START Source material

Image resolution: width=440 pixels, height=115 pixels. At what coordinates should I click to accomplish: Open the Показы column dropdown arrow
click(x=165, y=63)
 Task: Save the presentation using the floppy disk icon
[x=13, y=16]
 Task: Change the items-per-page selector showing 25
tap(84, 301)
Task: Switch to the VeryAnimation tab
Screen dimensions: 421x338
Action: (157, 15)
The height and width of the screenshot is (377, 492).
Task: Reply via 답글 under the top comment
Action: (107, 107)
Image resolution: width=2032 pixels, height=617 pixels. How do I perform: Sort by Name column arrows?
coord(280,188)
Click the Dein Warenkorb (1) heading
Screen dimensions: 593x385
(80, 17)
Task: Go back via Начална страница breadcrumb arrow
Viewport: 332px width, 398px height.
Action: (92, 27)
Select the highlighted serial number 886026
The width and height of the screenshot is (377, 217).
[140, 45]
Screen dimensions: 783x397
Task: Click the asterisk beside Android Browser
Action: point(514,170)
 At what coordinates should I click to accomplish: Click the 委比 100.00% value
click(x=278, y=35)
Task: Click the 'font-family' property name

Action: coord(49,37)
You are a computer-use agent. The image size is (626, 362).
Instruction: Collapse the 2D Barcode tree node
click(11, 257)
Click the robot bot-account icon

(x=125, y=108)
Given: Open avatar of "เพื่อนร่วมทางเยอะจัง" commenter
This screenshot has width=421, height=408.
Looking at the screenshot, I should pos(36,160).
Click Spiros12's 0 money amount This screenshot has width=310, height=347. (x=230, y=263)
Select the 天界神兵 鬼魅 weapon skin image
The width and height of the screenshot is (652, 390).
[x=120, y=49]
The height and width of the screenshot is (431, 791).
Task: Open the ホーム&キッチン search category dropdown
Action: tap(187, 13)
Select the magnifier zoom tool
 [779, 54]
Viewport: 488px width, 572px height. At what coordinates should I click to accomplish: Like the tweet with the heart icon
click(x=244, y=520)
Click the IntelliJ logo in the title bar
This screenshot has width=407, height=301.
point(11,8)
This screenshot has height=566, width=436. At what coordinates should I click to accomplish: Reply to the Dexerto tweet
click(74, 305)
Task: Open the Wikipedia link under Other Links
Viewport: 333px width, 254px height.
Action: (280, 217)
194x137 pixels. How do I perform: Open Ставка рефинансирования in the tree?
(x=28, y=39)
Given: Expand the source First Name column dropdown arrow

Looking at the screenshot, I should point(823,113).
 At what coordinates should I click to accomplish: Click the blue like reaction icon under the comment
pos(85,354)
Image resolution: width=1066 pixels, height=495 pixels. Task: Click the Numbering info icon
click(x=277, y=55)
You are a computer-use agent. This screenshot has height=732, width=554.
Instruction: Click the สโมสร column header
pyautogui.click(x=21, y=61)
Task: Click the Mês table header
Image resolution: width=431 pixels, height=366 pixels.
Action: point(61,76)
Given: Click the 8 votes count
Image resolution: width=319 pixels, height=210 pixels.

END Source material

# Required work
From the line that contains "This screenshot has width=407, height=301." down to the final line of the entries, print every line exactly as it is, and only those lines.

# Exercise answer
This screenshot has width=407, height=301.
point(11,8)
This screenshot has height=566, width=436. At what coordinates should I click to accomplish: Reply to the Dexerto tweet
click(74, 305)
Task: Open the Wikipedia link under Other Links
Viewport: 333px width, 254px height.
Action: (280, 217)
194x137 pixels. How do I perform: Open Ставка рефинансирования in the tree?
(x=28, y=39)
Given: Expand the source First Name column dropdown arrow

Looking at the screenshot, I should point(823,113).
 At what coordinates should I click to accomplish: Click the blue like reaction icon under the comment
pos(85,354)
Image resolution: width=1066 pixels, height=495 pixels. Task: Click the Numbering info icon
click(x=277, y=55)
You are a computer-use agent. This screenshot has height=732, width=554.
Instruction: Click the สโมสร column header
pyautogui.click(x=21, y=61)
Task: Click the Mês table header
Image resolution: width=431 pixels, height=366 pixels.
Action: point(61,76)
Given: Click the 8 votes count
Image resolution: width=319 pixels, height=210 pixels.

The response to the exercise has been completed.